Construction of the Pinhoti Trail began in 1970, and the trail was officially opened in 2008. A newer southern terminus at Flagg Mountain extended the trail further south in 2015. It’s comparable in difficulty and terrain to the Foothills Trail near the plateau, other than the length of course. An easy access point for those traveling can be found along Interstate 20 within Talladega National Forest. It’s less than a 15-minute detour, and there is abundant camping nearby for those interested.
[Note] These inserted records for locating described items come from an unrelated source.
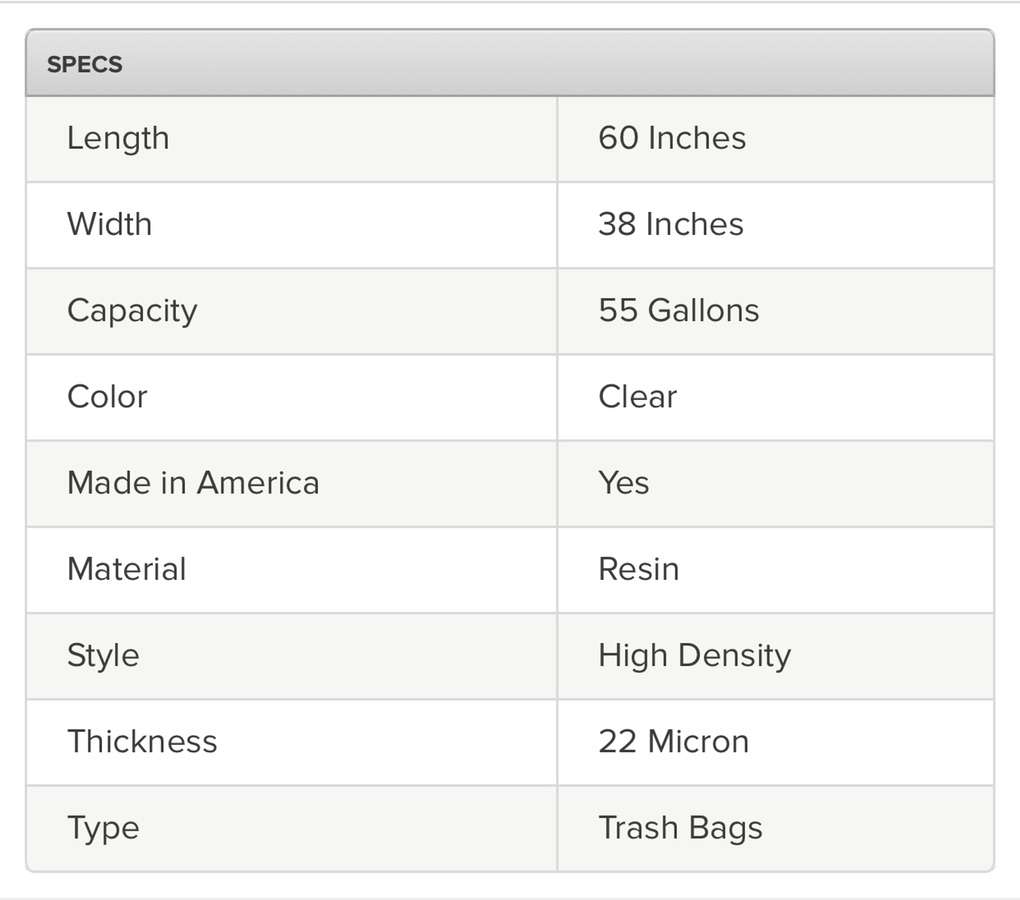Click the Clear color value
The height and width of the screenshot is (900, 1020).
[x=638, y=396]
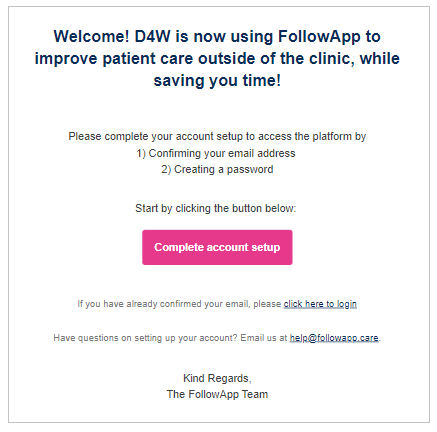Click the saving you time! heading line
Image resolution: width=437 pixels, height=432 pixels.
point(217,81)
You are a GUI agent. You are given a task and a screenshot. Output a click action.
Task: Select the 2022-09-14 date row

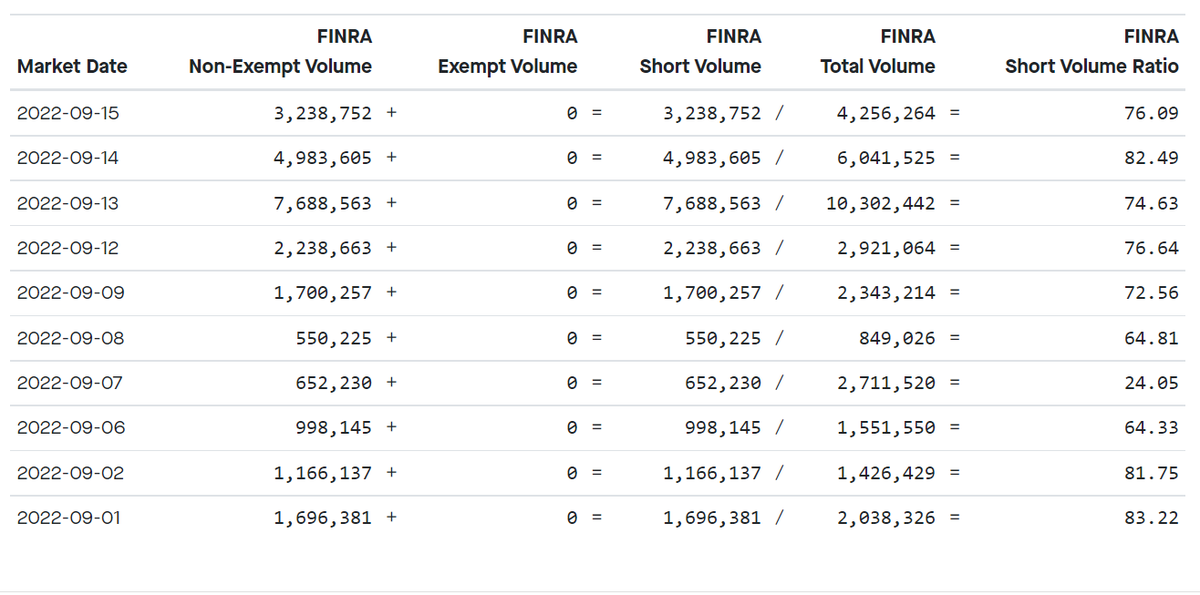(x=600, y=158)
A safe and well-established trail to explore, you may make friends along the way, which is especially good during longer runs, hikes, or bike rides, where the solitude and the long stretches away from civilization can be challenging. During the 2017 Pinhoti 100, I paired up with a runner about 10 miles into the race, and we didn’t part ways until mile 65 in the middle of the night. It was one of the most challenging things I’ve ever done, but the trail offers an incredible show of Southern Appalachian beauty and a raw silhouette of color that can only be truly understood in person.
What really makes the Pinhoti special is arguably its lack of visitors and remote settings. North of Ellijay, the trail skirts around the Cohutta Wilderness, offering excellent opportunities for shorter backpacking routes. To the south, the Dugger Mountain Wilderness hosts the second-highest point in Alabama. Further south of Interstate 20, the trail also tours Mount Cheaha State Park. The iconic Talladega Motor Speedway is near the trail, though far enough that it doesn’t disturb its peaceful nature.
Along with the Foothills Trail of North Carolina and Georgia, the Pinhoti Trail tends to rank as one of the safest, best maintained, and easy trails to follow. Compared to NC laws regarding trail markings in some areas, nearly all of the Pinhoti is well-marked. Plan a day trip, thru-hike, backpacking trip, or simply explore one of several waterfalls on the trail this winter. The nearest access point is less than three hours from the plateau, keeping sections of the trail within reach of a day trip as well.